O GLOBO
A semana, vivida sob a tensão do desembarque da crise no coração da área econômica, começou ao meio-dia do domingo, com a entrevista do ministro Antonio Palocci, que injetou um novo ânimo no mercado. Ao longo dos dias, no entanto, novos fatos reduziram a confiança de que tudo já estivesse resolvido. Na sexta-feira, o governo divulgou um supersuperávit, a FGV divulgou uma sondagem mostrando confiança do empresário e a previsão é que, semana que vem, tem notícia boa sobre o PIB.

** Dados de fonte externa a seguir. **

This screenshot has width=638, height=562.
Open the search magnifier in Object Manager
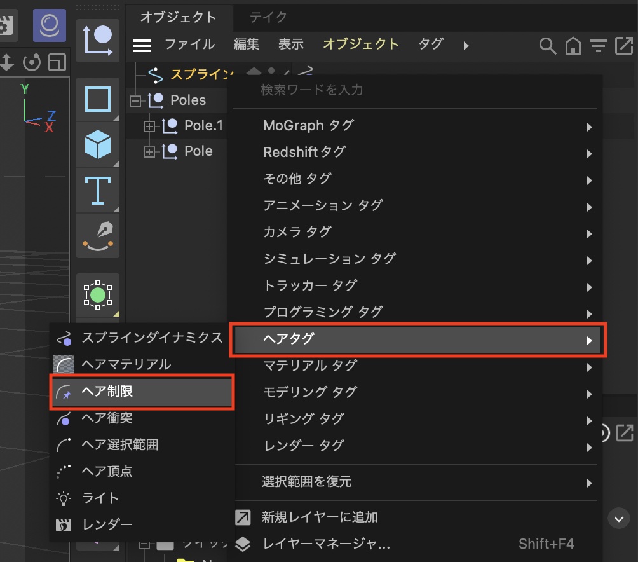point(547,45)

Enquanto a bolsa caía ontem e o dólar subia, puxados por mais um estresse da sexta-feira, quando boatos assolavam o mercado, uma notícia era comemorada: a Sondagem Industrial do Ibre/FGV identificou que quase 60% das 676 empresas pesquisadas "prevêem investir este ano um montante superior, em termos reais, ao efetivamente realizado em 2004". A notícia foi interpretada como um sinal de que a crise não chegou ainda nas intenções de investimento das indústrias.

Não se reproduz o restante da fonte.